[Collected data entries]
+===+

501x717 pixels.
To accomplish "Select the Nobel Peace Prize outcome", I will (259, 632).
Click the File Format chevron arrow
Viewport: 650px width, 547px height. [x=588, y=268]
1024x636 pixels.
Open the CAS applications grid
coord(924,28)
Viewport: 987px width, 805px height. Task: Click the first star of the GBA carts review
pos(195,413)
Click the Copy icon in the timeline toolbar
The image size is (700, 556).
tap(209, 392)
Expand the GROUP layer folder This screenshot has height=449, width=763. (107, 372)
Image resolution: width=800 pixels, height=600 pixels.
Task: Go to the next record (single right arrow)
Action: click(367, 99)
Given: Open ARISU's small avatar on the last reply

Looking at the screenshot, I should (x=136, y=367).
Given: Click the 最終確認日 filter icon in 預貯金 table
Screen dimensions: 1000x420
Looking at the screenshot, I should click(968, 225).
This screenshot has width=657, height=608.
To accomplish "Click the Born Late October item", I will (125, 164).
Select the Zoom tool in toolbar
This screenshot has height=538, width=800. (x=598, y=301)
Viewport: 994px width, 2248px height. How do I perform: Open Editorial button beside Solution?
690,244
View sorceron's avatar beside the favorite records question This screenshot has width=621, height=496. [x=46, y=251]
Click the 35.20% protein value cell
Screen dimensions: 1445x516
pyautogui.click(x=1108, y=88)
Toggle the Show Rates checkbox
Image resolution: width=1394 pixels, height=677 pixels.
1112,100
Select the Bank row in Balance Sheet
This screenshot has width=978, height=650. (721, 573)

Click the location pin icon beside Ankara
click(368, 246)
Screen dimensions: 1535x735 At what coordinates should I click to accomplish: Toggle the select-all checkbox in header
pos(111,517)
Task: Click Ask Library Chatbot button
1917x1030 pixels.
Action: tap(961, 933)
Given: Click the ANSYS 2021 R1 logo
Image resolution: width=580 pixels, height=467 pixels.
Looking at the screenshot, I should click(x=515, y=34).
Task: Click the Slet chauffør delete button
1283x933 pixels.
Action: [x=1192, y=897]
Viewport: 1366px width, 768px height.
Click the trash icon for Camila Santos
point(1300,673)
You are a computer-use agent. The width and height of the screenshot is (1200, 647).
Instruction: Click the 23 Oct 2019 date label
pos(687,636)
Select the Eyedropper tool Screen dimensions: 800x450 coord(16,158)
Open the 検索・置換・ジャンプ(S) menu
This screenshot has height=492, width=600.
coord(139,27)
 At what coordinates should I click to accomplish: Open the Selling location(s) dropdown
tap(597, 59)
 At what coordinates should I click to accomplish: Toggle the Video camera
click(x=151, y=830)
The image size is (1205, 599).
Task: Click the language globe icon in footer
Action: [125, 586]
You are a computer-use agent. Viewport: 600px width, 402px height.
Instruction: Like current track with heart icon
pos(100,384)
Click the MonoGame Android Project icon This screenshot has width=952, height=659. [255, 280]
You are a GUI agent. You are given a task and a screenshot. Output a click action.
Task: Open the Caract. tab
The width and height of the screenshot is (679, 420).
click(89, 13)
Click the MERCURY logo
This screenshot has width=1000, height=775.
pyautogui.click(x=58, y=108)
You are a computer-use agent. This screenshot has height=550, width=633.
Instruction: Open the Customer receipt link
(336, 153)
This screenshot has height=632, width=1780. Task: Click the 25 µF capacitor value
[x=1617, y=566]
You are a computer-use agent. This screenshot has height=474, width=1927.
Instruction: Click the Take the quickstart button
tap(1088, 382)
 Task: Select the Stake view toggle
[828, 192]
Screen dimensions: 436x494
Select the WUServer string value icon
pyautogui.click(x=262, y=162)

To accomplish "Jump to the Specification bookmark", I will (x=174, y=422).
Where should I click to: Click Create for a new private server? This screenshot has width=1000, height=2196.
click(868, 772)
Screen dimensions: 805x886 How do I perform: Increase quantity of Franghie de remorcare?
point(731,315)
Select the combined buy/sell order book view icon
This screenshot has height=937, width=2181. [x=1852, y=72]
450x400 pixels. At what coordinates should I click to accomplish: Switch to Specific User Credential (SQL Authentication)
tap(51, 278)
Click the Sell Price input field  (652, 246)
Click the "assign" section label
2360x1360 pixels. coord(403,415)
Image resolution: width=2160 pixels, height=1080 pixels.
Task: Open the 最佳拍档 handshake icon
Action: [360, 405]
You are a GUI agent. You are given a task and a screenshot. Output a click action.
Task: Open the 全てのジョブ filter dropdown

+===+

• _What needs to be done_:
Give all of the lines above again, exactly as they are.

• _Solution_:
501x717 pixels.
To accomplish "Select the Nobel Peace Prize outcome", I will (259, 632).
Click the File Format chevron arrow
Viewport: 650px width, 547px height. [x=588, y=268]
1024x636 pixels.
Open the CAS applications grid
coord(924,28)
Viewport: 987px width, 805px height. Task: Click the first star of the GBA carts review
pos(195,413)
Click the Copy icon in the timeline toolbar
The image size is (700, 556).
tap(209, 392)
Expand the GROUP layer folder This screenshot has height=449, width=763. (107, 372)
Image resolution: width=800 pixels, height=600 pixels.
Task: Go to the next record (single right arrow)
Action: click(367, 99)
Given: Open ARISU's small avatar on the last reply

Looking at the screenshot, I should (x=136, y=367).
Given: Click the 最終確認日 filter icon in 預貯金 table
Screen dimensions: 1000x420
Looking at the screenshot, I should click(968, 225).
This screenshot has width=657, height=608.
To accomplish "Click the Born Late October item", I will (125, 164).
Select the Zoom tool in toolbar
This screenshot has height=538, width=800. (x=598, y=301)
Viewport: 994px width, 2248px height. How do I perform: Open Editorial button beside Solution?
690,244
View sorceron's avatar beside the favorite records question This screenshot has width=621, height=496. [x=46, y=251]
Click the 35.20% protein value cell
Screen dimensions: 1445x516
pyautogui.click(x=1108, y=88)
Toggle the Show Rates checkbox
Image resolution: width=1394 pixels, height=677 pixels.
1112,100
Select the Bank row in Balance Sheet
This screenshot has width=978, height=650. (721, 573)

Click the location pin icon beside Ankara
click(368, 246)
Screen dimensions: 1535x735 At what coordinates should I click to accomplish: Toggle the select-all checkbox in header
pos(111,517)
Task: Click Ask Library Chatbot button
1917x1030 pixels.
Action: tap(961, 933)
Given: Click the ANSYS 2021 R1 logo
Image resolution: width=580 pixels, height=467 pixels.
Looking at the screenshot, I should click(x=515, y=34).
Task: Click the Slet chauffør delete button
1283x933 pixels.
Action: [x=1192, y=897]
Viewport: 1366px width, 768px height.
Click the trash icon for Camila Santos
point(1300,673)
You are a computer-use agent. The width and height of the screenshot is (1200, 647).
Instruction: Click the 23 Oct 2019 date label
pos(687,636)
Select the Eyedropper tool Screen dimensions: 800x450 coord(16,158)
Open the 検索・置換・ジャンプ(S) menu
This screenshot has height=492, width=600.
coord(139,27)
 At what coordinates should I click to accomplish: Open the Selling location(s) dropdown
tap(597, 59)
 At what coordinates should I click to accomplish: Toggle the Video camera
click(x=151, y=830)
The image size is (1205, 599).
Task: Click the language globe icon in footer
Action: [125, 586]
You are a computer-use agent. Viewport: 600px width, 402px height.
Instruction: Like current track with heart icon
pos(100,384)
Click the MonoGame Android Project icon This screenshot has width=952, height=659. [255, 280]
You are a GUI agent. You are given a task and a screenshot. Output a click action.
Task: Open the Caract. tab
The width and height of the screenshot is (679, 420).
click(89, 13)
Click the MERCURY logo
This screenshot has width=1000, height=775.
pyautogui.click(x=58, y=108)
You are a computer-use agent. This screenshot has height=550, width=633.
Instruction: Open the Customer receipt link
(336, 153)
This screenshot has height=632, width=1780. Task: Click the 25 µF capacitor value
[x=1617, y=566]
You are a computer-use agent. This screenshot has height=474, width=1927.
Instruction: Click the Take the quickstart button
tap(1088, 382)
 Task: Select the Stake view toggle
[828, 192]
Screen dimensions: 436x494
Select the WUServer string value icon
pyautogui.click(x=262, y=162)

To accomplish "Jump to the Specification bookmark", I will (x=174, y=422).
Where should I click to: Click Create for a new private server? This screenshot has width=1000, height=2196.
click(868, 772)
Screen dimensions: 805x886 How do I perform: Increase quantity of Franghie de remorcare?
point(731,315)
Select the combined buy/sell order book view icon
This screenshot has height=937, width=2181. [x=1852, y=72]
450x400 pixels. At what coordinates should I click to accomplish: Switch to Specific User Credential (SQL Authentication)
tap(51, 278)
Click the Sell Price input field  (652, 246)
Click the "assign" section label
2360x1360 pixels. coord(403,415)
Image resolution: width=2160 pixels, height=1080 pixels.
Task: Open the 最佳拍档 handshake icon
Action: [360, 405]
You are a GUI agent. You are given a task and a screenshot. Output a click action.
Task: Open the 全てのジョブ filter dropdown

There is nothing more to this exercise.